[Stored records]

..........

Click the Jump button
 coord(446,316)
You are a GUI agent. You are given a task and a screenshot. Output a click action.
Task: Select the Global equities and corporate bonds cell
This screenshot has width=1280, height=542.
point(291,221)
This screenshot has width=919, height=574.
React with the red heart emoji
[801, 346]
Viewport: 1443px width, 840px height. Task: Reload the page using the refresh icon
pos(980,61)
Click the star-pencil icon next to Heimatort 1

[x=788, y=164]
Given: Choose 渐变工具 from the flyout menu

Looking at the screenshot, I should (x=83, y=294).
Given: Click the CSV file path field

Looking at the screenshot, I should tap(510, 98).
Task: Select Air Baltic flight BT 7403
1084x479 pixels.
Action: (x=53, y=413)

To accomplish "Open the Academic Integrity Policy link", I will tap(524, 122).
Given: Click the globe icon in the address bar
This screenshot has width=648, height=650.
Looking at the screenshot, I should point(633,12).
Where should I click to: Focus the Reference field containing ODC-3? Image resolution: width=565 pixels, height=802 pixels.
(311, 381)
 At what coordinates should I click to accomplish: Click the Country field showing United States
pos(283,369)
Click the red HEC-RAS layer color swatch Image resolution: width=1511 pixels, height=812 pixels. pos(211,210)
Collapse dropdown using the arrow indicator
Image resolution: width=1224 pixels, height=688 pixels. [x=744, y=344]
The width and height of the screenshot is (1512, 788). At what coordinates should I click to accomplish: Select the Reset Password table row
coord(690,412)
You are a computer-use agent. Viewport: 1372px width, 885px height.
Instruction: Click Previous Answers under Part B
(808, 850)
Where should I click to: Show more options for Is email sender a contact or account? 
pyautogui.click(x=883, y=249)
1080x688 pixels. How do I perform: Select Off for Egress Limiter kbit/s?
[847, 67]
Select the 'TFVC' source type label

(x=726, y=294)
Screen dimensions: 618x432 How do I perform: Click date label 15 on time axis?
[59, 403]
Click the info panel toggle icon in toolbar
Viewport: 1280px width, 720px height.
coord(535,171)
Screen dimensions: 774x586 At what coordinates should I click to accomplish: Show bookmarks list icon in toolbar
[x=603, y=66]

..........

EXERCISE OBJECTIVE - Please make an exact copy of each record.

RESULT OF THIS EXERCISE -
Click the Jump button
 coord(446,316)
You are a GUI agent. You are given a task and a screenshot. Output a click action.
Task: Select the Global equities and corporate bonds cell
This screenshot has width=1280, height=542.
point(291,221)
This screenshot has width=919, height=574.
React with the red heart emoji
[801, 346]
Viewport: 1443px width, 840px height. Task: Reload the page using the refresh icon
pos(980,61)
Click the star-pencil icon next to Heimatort 1

[x=788, y=164]
Given: Choose 渐变工具 from the flyout menu

Looking at the screenshot, I should (x=83, y=294).
Given: Click the CSV file path field

Looking at the screenshot, I should tap(510, 98).
Task: Select Air Baltic flight BT 7403
1084x479 pixels.
Action: (x=53, y=413)

To accomplish "Open the Academic Integrity Policy link", I will tap(524, 122).
Given: Click the globe icon in the address bar
This screenshot has width=648, height=650.
Looking at the screenshot, I should point(633,12).
Where should I click to: Focus the Reference field containing ODC-3? Image resolution: width=565 pixels, height=802 pixels.
(311, 381)
 At what coordinates should I click to accomplish: Click the Country field showing United States
pos(283,369)
Click the red HEC-RAS layer color swatch Image resolution: width=1511 pixels, height=812 pixels. pos(211,210)
Collapse dropdown using the arrow indicator
Image resolution: width=1224 pixels, height=688 pixels. [x=744, y=344]
The width and height of the screenshot is (1512, 788). At what coordinates should I click to accomplish: Select the Reset Password table row
coord(690,412)
You are a computer-use agent. Viewport: 1372px width, 885px height.
Instruction: Click Previous Answers under Part B
(808, 850)
Where should I click to: Show more options for Is email sender a contact or account? 
pyautogui.click(x=883, y=249)
1080x688 pixels. How do I perform: Select Off for Egress Limiter kbit/s?
[847, 67]
Select the 'TFVC' source type label

(x=726, y=294)
Screen dimensions: 618x432 How do I perform: Click date label 15 on time axis?
[59, 403]
Click the info panel toggle icon in toolbar
Viewport: 1280px width, 720px height.
coord(535,171)
Screen dimensions: 774x586 At what coordinates should I click to accomplish: Show bookmarks list icon in toolbar
[x=603, y=66]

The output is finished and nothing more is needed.